Barry, a Marion native and Mattapoisett resident, has been making a living with custom clay works for the past 15 years with the Clay Trout Pottery business.
“I’ve always felt the urge to create,” Barry says. “It’s just a part of me.”
Her love of sculpture started at an early age, when she went to museums and was awe-struck at the Greek and Roman figures.
After receiving her bachelor’s degree from the Rhode Island School of Design, she worked with the Opera Company of Boston doing scene painting and sculpture.
Along the way, she became interested in making plant pots and sold them.

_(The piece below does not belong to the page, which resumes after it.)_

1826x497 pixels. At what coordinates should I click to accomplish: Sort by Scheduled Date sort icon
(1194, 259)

She says the first batches went fast.
“I didn’t know of anyone local making pots catered to certain flowers,” Barry says. “And the more I worked, the more specific I got.”

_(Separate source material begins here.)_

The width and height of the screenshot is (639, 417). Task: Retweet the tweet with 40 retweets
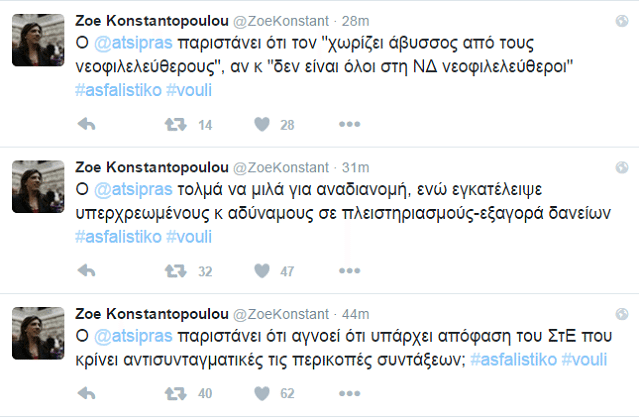(175, 394)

Barry is an avid orchid grower and says a pot’s shape and size is on the flower or plant used.
Her relief-style work with tiles often incorporates local sea life as well.
“Sometimes I can be doing orders of 500 to 1,000 plant pots,” she says. “The pots are really my commercial outlet, while the tile and painting become more personal.”

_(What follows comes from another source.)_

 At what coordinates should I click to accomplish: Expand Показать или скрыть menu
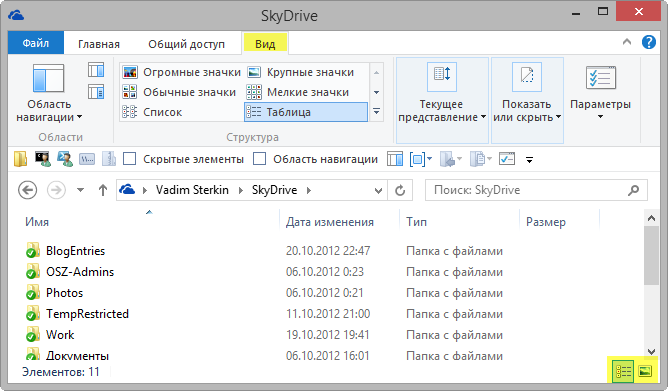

Barry says she can throw, or create, 25 pots a day, depending on the size. For the large orders, she’ll recruit a few friends to help place logos or package for shipping.
While her kids, Brendan and Maura, were in high school, they’d invite their friends over to chip in too.
Her work housed the ornate orchid display at Blue Heron Farm in Chilmark for the Obama family’s vacation last August. Barry made a special piece for the President’s daughters, Malia and Sasha, featuring a silhouette of a Portuguese Water Dog—just like Bo, the family pet.
As for Sherlock Holmes, his apartment at 221B Baker Street housed nearly 40 pots for the first movie.
Oh, and her studio on Acushnet Road was built with the original gaff rig of Tabor Academy’s Tabor Boy schooner too.
When she’s not making clay works, Barry is teaching at UMass Dartmouth, where she received a master’s degree.
Tag on being an owner of the art cooperative Gallery 65 on William in New Bedford.
“I have a lot of irons in the fire,” she says. “Sometimes I put my life on hold and throw myself into my work. And there’s always the challenge of working with different clays and the physically tiring process. But this is me. It’s how I express myself.”
And she won’t be slowing down any time soon.
“As an artist, you have to keep going,” Barry says. “You have to try different things, and that constant change keeps me going.”